### Фрагмент источника
30 В этой связи – и здесь особенно активные усилия со стороны США начались именно с приходом администрации Дж. Байдена – Вашингтон старается направить деятельность НАТО в направлении сопряжения усилий со старыми и новыми альянсами и прочими межгосударственными (формально невоенными) форумами в Индо-Тихоокеанском регионе – АУКУС и Четвёрка (QUAD) в составе США, Япония, Австралия, Индия. В конце июня 2022 г. было также объявлено об учреждении группы «Партнёрство на Тихом океане» (Partners in the Blue Pacific), в которую вошли США, Австралия, Япония, Новая Зеландия и Великобритания, – официально неформального механизма сотрудничества между этими государствами, а фактически для более эффективного противостояния Китаю.
31 Казалось бы, начало российской военной спецоперации на Украине должно было сосредоточить деятельность НАТО именно на европейском направлении, с целью усилить эффективность сдерживания «агрессивных действий» России. Однако развитие ситуации, особенно реакция Китая, весьма гибкая и далёкая от открытой поддержки, но при этом показывающая, что Пекин при определённых условиях готов использовать российские действия для продвижения собственных интересов, в частности, в тайваньском вопросе, – подтверждает: увязка российского и китайского вызовов в формулировании стратегических приоритетов Запада (НАТО) не только не теряет смысла, но и становится ещё актуальнее.
32 В упомянутом выше интервью изданию «Политико» Й. Столтенберг особо отметил, что альянс не считает Китай своим противником, но, по его словам, «следует осознавать, что подъём Китая, сам факт того, что он резко увеличивает инвестиции в современное военное оборудование, в том числе существенно наращивая свой ядерный потенциал, и в ключевые технологии и даже пытается взять под контроль критически важную инфраструктуру в Европе, подбираясь к нам всё ближе, делает важным для нас ответ и на этот вызов» [5].
33

ОСНОВНЫЕ АКЦЕНТЫ НОВОЙ СТРАТЕГИЧЕСКОЙ КОНЦЕПЦИИ НАТО

34 Как и ожидалось, исходя из экспертных дискуссий и выступлений лидеров США и их союзников по НАТО, принятая на мадридском саммите новая стратегическая концепция альянса провозгласила Российскую Федерацию «наиболее значительной угрозой безопасности, миру и стабильности в Евроатлантическом регионе» (правда, авторы документа всё же воздержались от таких характеристик как «враг» или «противник»). Россия, говорится в документе, «стремится установить сферы влияния и прямой контроль, прибегая к принуждению, подрывным действиям, агрессии и аннексии. Она применяет обычные вооружения, кибероружие и гибридные инструменты против нас и наших партнёров. Её угрожающее поведение в военной сфере, воинственная риторика и очевидное стремление использовать силу для достижения своих политических целей подрывают международный порядок, основанный на правилах» [10]. В своей новой стратегической концепции Североатлантический альянс указывает на невозможность какого-либо партнёрства с Россией в свете её «враждебной политики», хотя и заявляет при этом о своём желании оставить открытыми каналы коммуникации с Москвой для управления рисками и их снижения, для предотвращения эскалации кризисов и увеличения транспарентности, о своём стремлении к стабильности и предсказуемости в Евроатлантическом регионе, между НАТО и Российской Федерацией [10].
######
### Набор данных
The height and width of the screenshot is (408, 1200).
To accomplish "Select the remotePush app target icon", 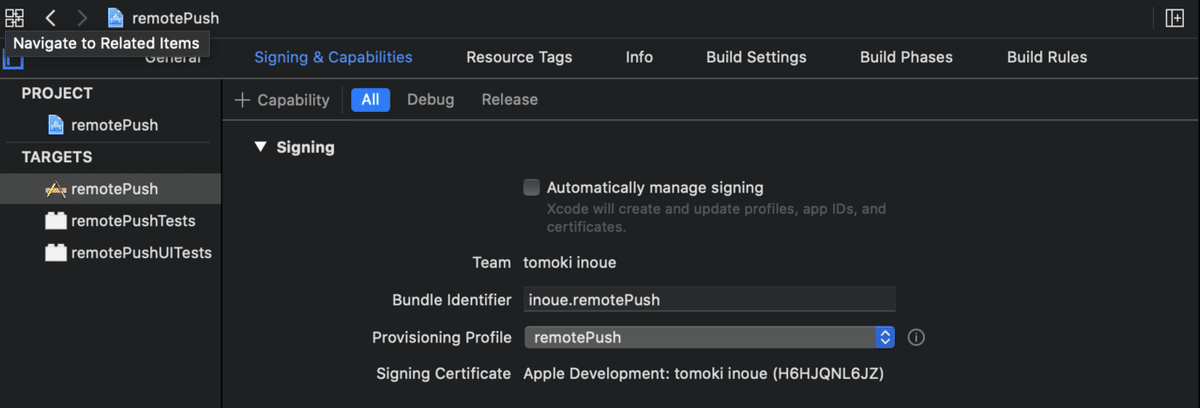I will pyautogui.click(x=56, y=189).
######
### Набор данных
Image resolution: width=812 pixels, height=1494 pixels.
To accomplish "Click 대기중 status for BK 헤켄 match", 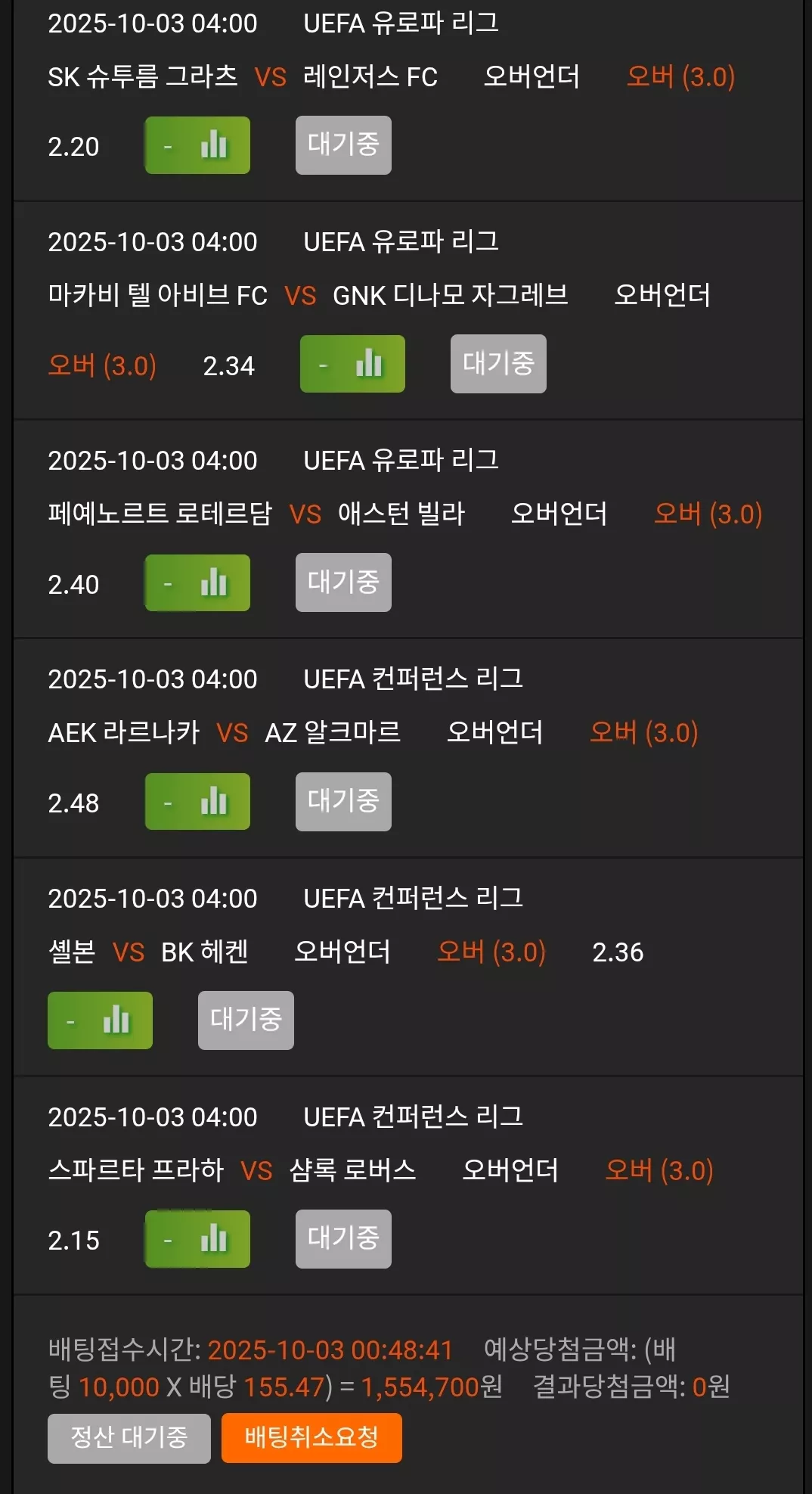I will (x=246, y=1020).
######
### Набор данных
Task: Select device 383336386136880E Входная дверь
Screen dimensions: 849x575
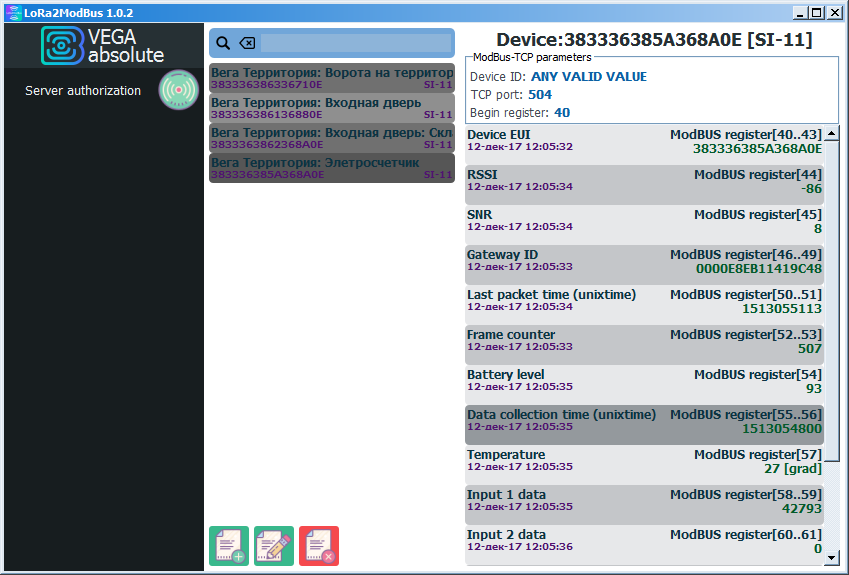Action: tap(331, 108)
######
[Задание 1]: Приведите отрывок фрагмента источника от слов «30 В этой связи» до слов «эффективного противостояния Китаю.», заменив в нем «Вашингтон» на «Белый дом».
[Задание 2]: Какие государства, согласно фрагменту источника, вошли в группу «Партнёрство на Тихом океане»?

[Решение задачи 1]:
30 В этой связи – и здесь особенно активные усилия со стороны США начались именно с приходом администрации Дж. Байдена – Белый дом старается направить деятельность НАТО в направлении сопряжения усилий со старыми и новыми альянсами и прочими межгосударственными (формально невоенными) форумами в Индо-Тихоокеанском регионе – АУКУС и Четвёрка (QUAD) в составе США, Япония, Австралия, Индия. В конце июня 2022 г. было также объявлено об учреждении группы «Партнёрство на Тихом океане» (Partners in the Blue Pacific), в которую вошли США, Австралия, Япония, Новая Зеландия и Великобритания, – официально неформального механизма сотрудничества между этими государствами, а фактически для более эффективного противостояния Китаю.

[Решение задачи 2]: США, Австралия, Япония, Новая Зеландия и Великобритания.